The last time I went to therapy I was an empty shell of a girl who had lost her voice and lost her way. Then, my therapist helped me see myself another way, as more than just the sum of my trauma. Leigh must be just as good, because now I see my research into how we make friends, my attempts at conversations, in a new light. I see Jesse in a new light, too, for the way he always checks in with me even if it’s just with a gentle hand on my back, for how he sends me good morning texts, and corrects people when they call me Eloise, for the way he’ll let me talk and talk and talk and work out whatever I’m feeling onto him like he’s a blank canvas and I have a paint gun. If there’s one person here that makes me feel like I belong, it’s him, even if he’s never said he’s happy I’m here. But now I also see why the psychologists don’t want us hooking up with other participants. How am I supposed to know if I really belong here if I’m falling for my friend?

By the time I leave the session, splash cold water on my face to de-puff my eyes, and get back to my office to collect my things, I’m already running late. I still have to go home, change, prep food, find a bottle of wine I can pilfer from my mom’s collection, and get to Jesse’s house for his party.

“Dr. Banks, how are you?” Miranda says behind me as I run for the back stairs.

“Miranda. Dr. Jackson. Hi.”

“Miranda is fine. How are you?” she asks again.

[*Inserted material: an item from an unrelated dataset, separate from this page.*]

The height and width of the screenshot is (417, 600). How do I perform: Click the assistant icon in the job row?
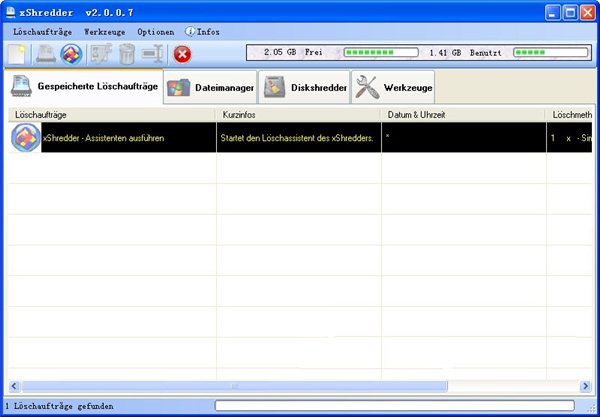[x=26, y=137]
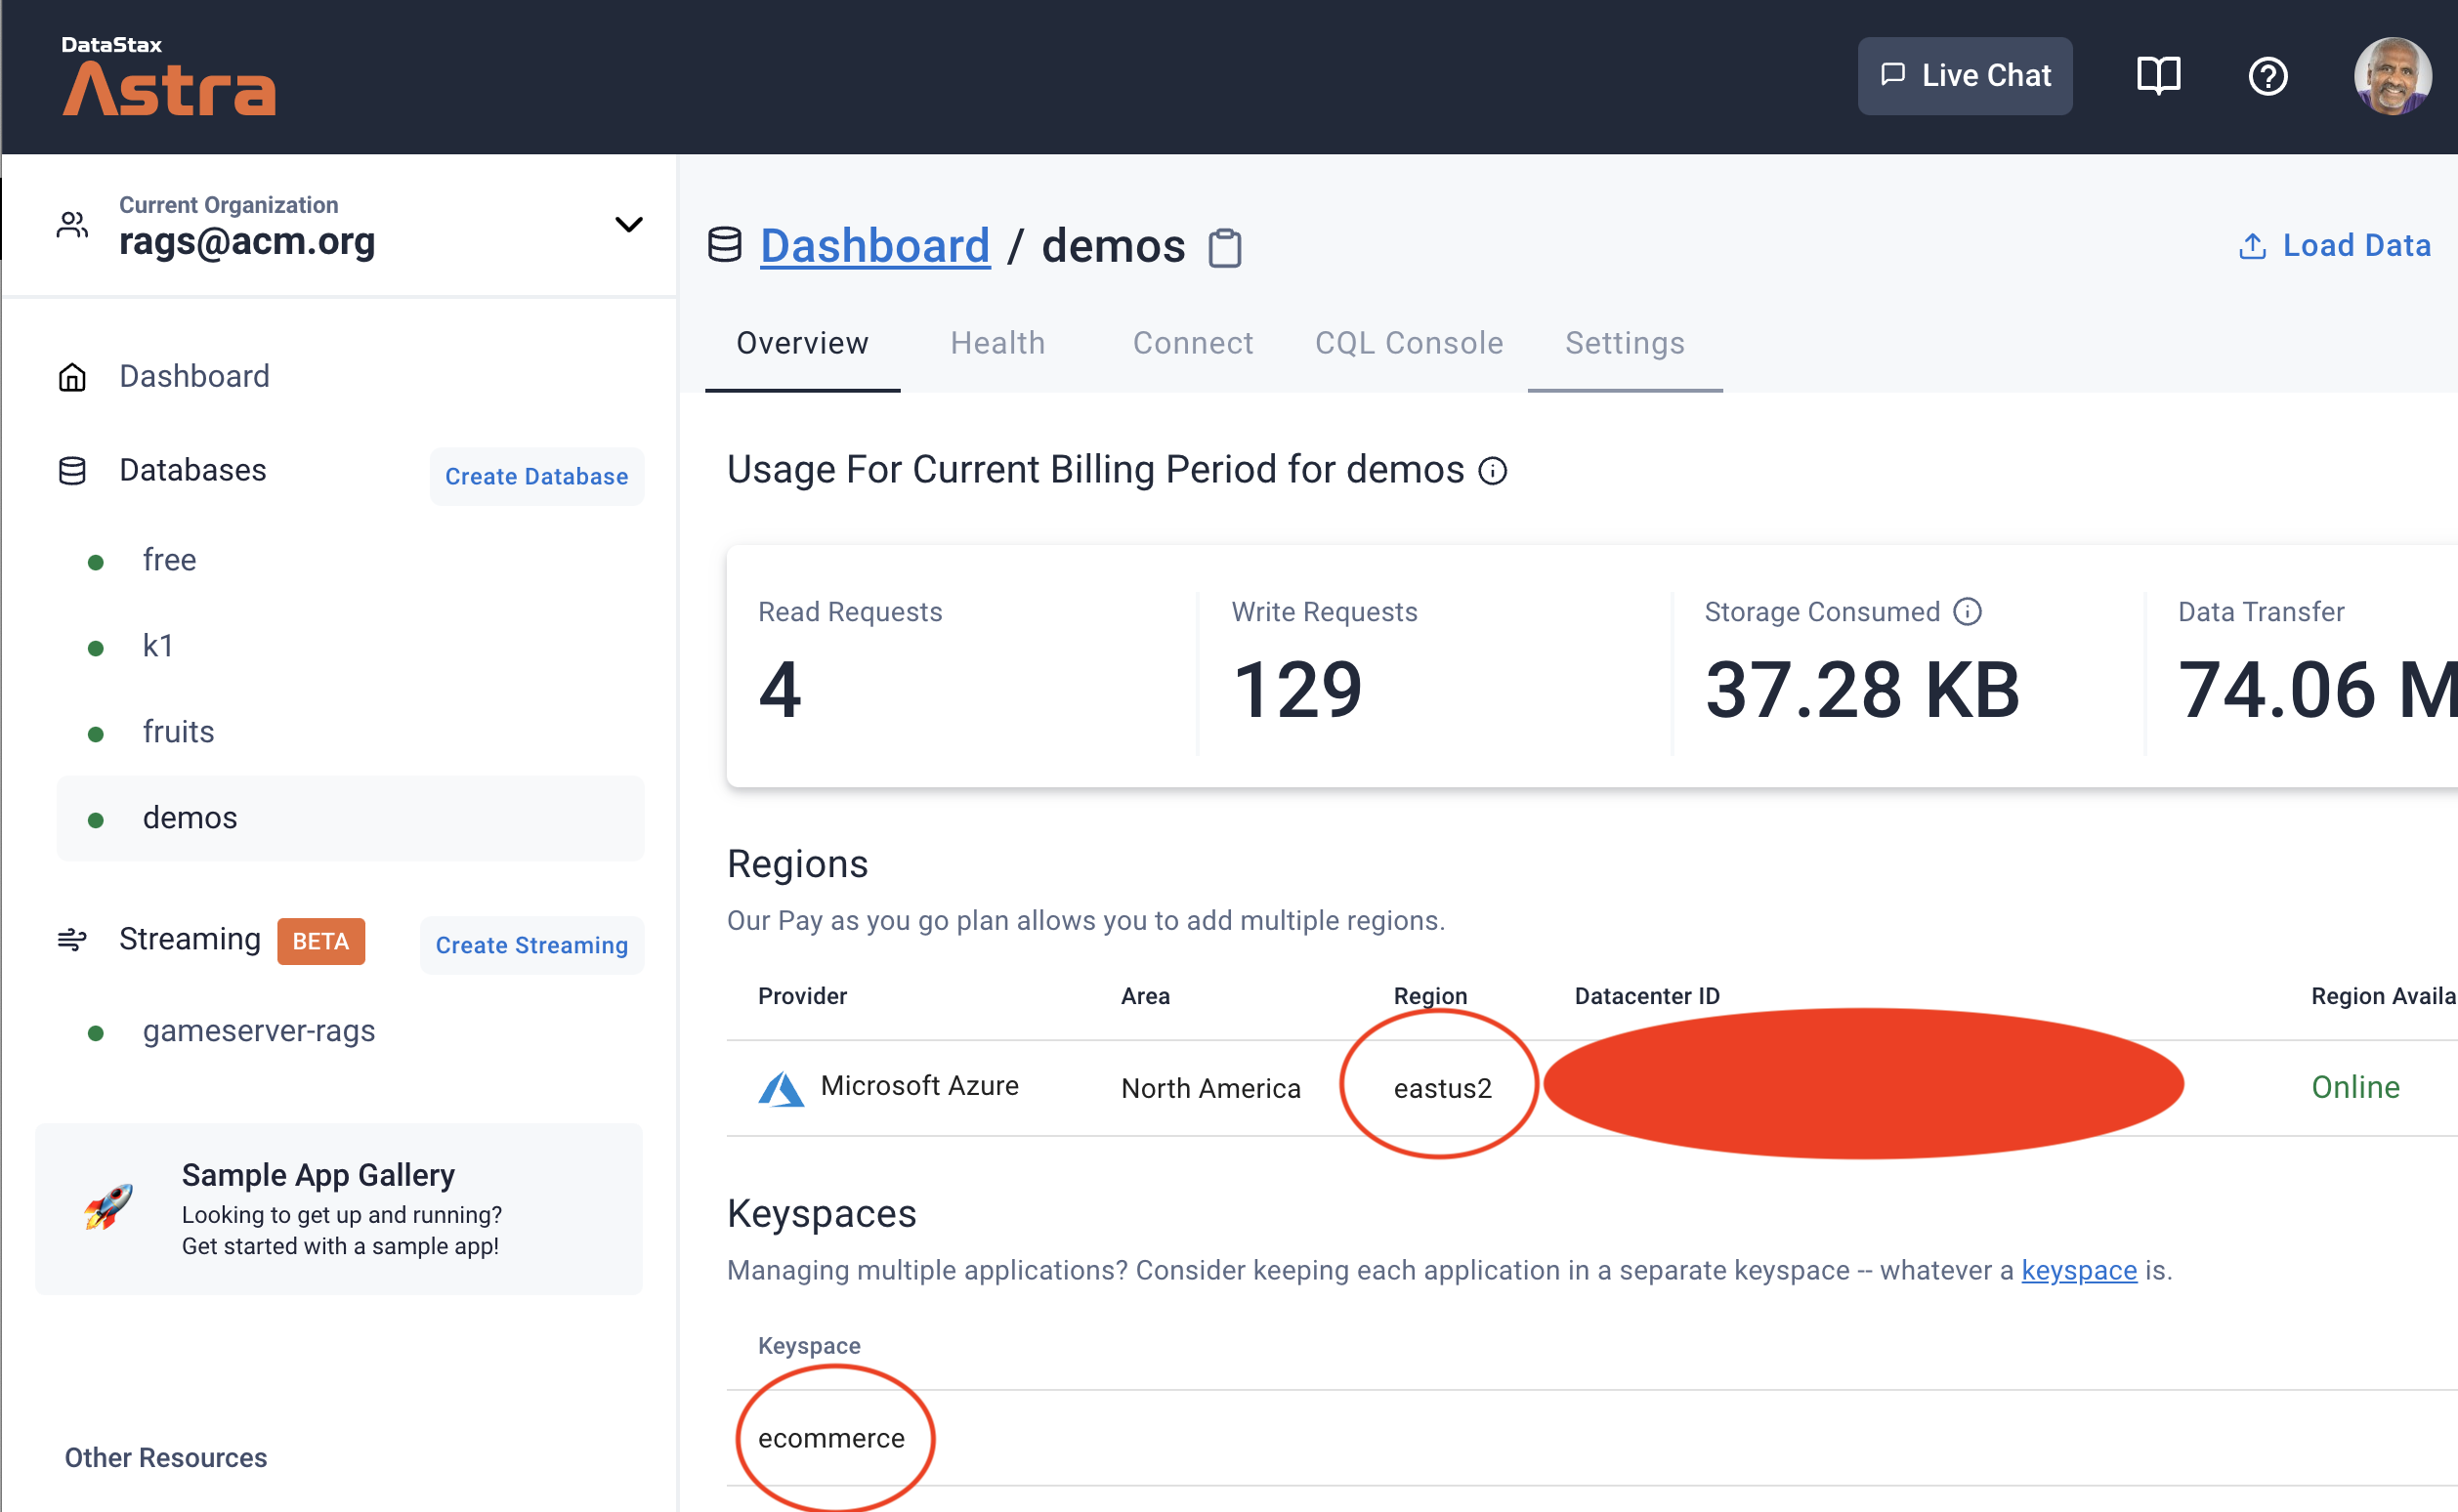
Task: Click info icon next to billing period heading
Action: click(1492, 471)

“Great. Good.” Emotionally raw and unprepared for whatever interaction we’re about to have. “And you?”

She hikes the strap of her bag higher up on her shoulder. She’s dressed in a smart pants suit set, royal blue with a white silk blouse, her lips a cherry red, but her bag is a duffel with a familiar swoosh on the front. “Going to the gym?” I ask.

“Yes. But I’ll be back in about an hour and a half. I was wondering if you wanted to grab dinner after, if you don’t have any plans.”